Apifox SaaS版桌面客户端遭供应链攻击，敏感文件存在泄露风险

API协作平台Apifox的公网SaaS版桌面客户端遭遇供应链攻击，其动态加载的外部JavaScript文件被恶意篡改。攻击窗口期长达18天，从2026年3月4日持续至3月22日。在此期间使用该客户端的用户，其设备上的高敏感文件面临泄露风险。Apifox私有化部署版本不受此次事件影响。

根据官方通告，攻击者控制的恶意C2域名为 `apifox.it.com`，当时托管在Cloudflare上。该恶意脚本具有概率性触发的特征，一旦触发，可能会读取用户本地设备上的敏感文件，包括但不限于 `~/.ssh/` 目录、Shell历史记录文件（如 `~/.zsh_history`、`~/.bash_history`）以及Git凭证文件（`~/.git-credentials`）。读取的数据可能被上报至上述恶意域名。目前该域名已无法访问，恶意行为未持续，现场已无法复现。

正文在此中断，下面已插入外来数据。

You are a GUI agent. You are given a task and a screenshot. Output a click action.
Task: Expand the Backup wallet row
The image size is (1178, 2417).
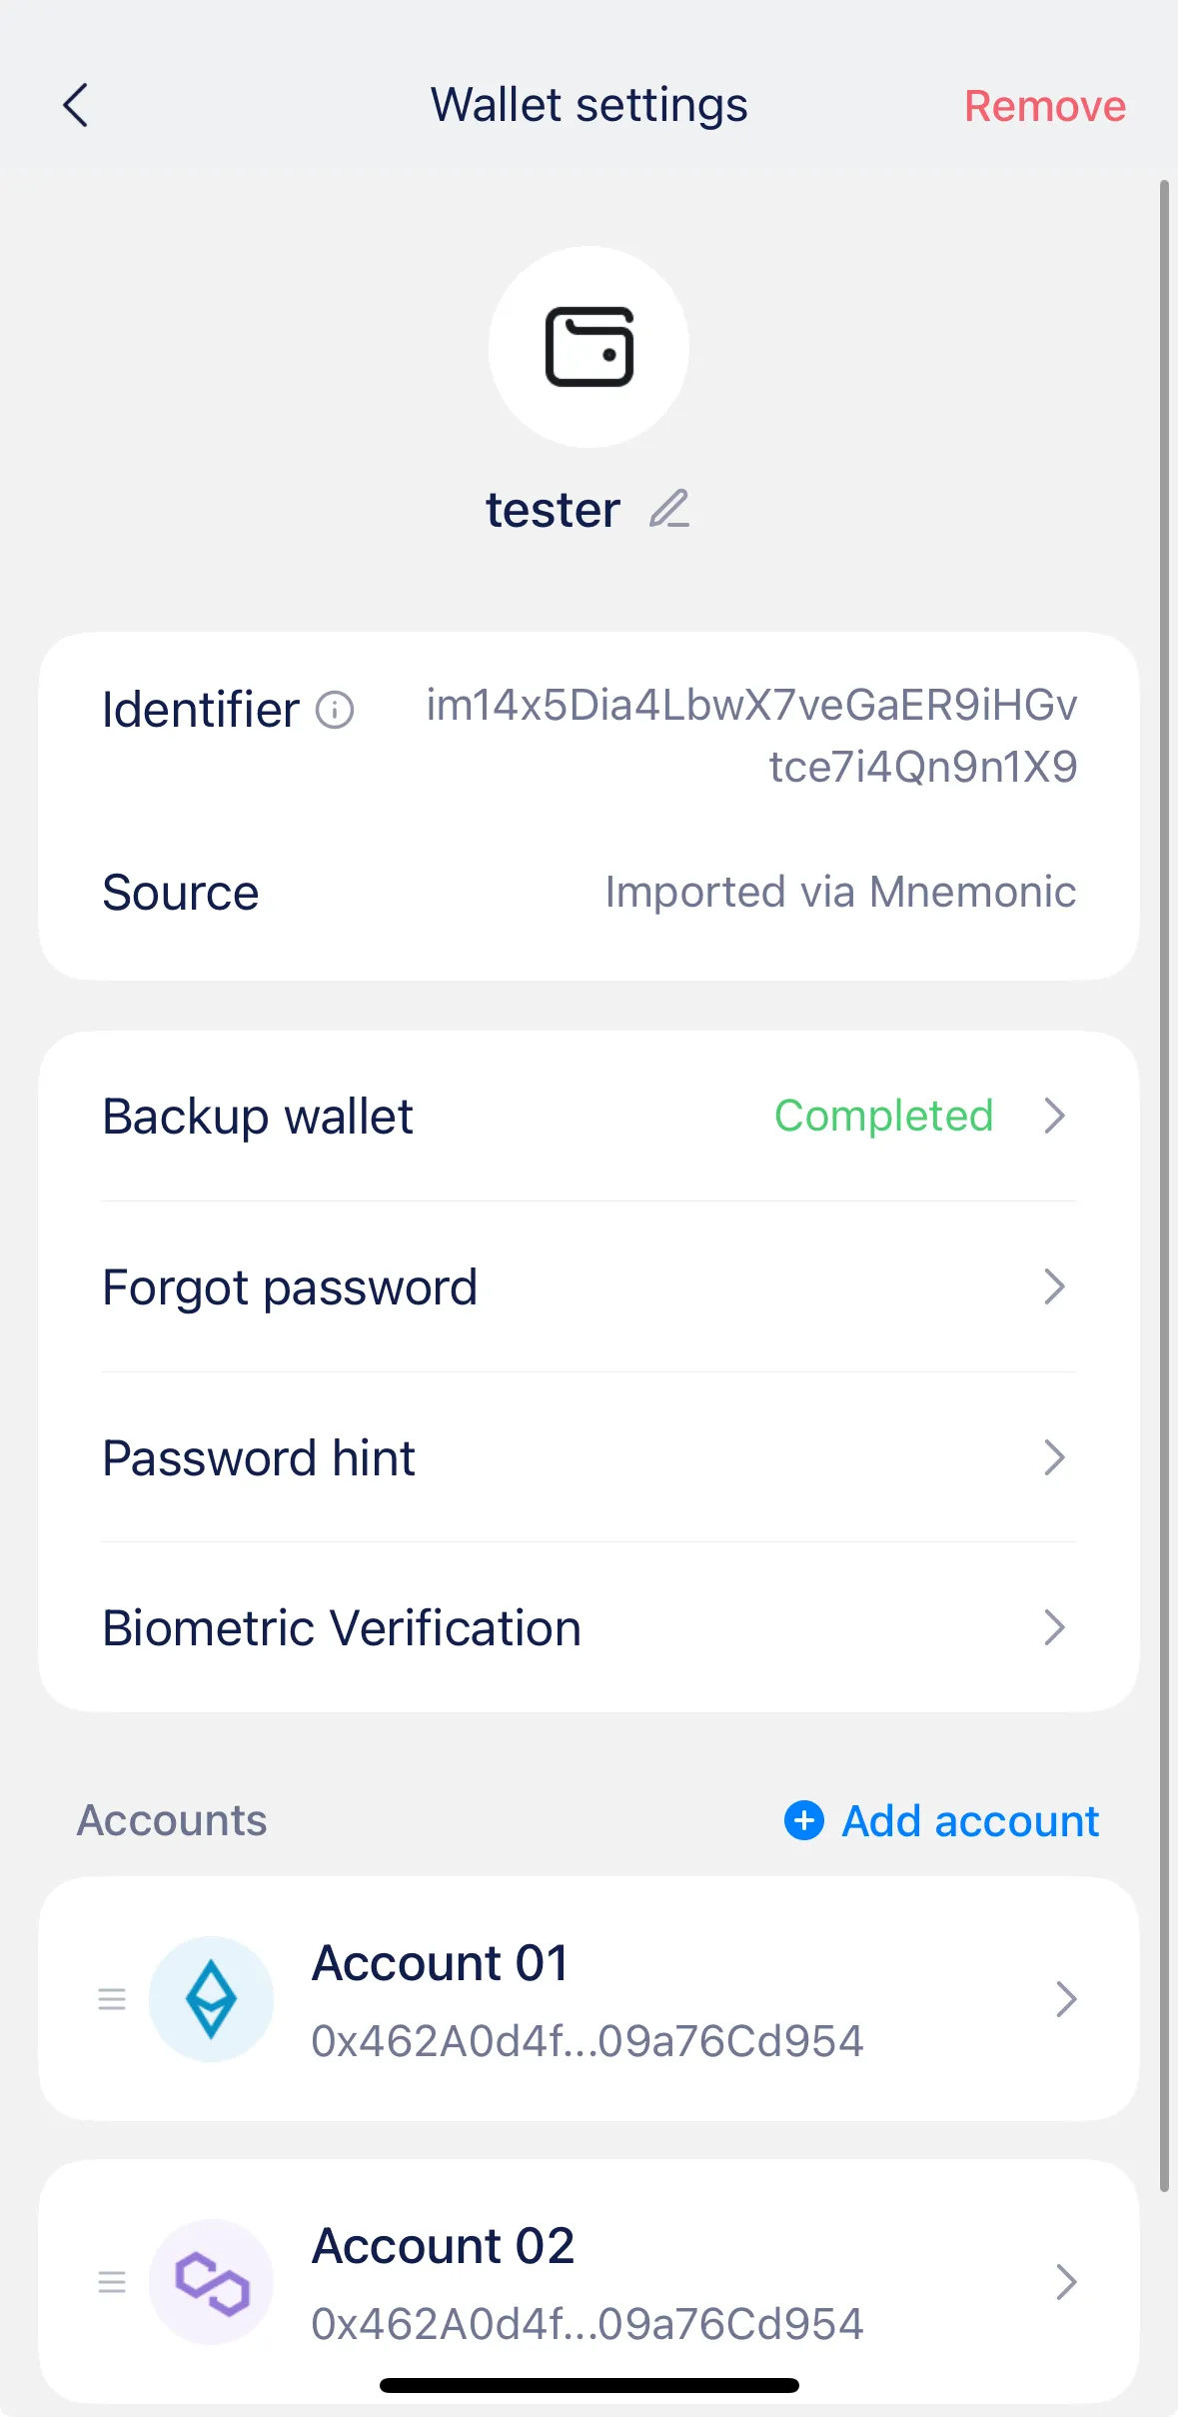(x=589, y=1116)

此次事件暴露了软件开发工具链（SDLC）中第三方依赖的安全风险。攻击者通过污染客户端依赖的公共资源，实现了对大量终端用户的潜在渗透。Apifox方面表示正在联合安全团队进行深度溯源调查。对于在风险期内使用过SaaS版客户端的开发者和企业，需立即排查本地设备，评估SSH密钥、API令牌、服务器登录凭证等核心资产是否已遭窃取，并采取必要的密钥轮换与访问控制措施。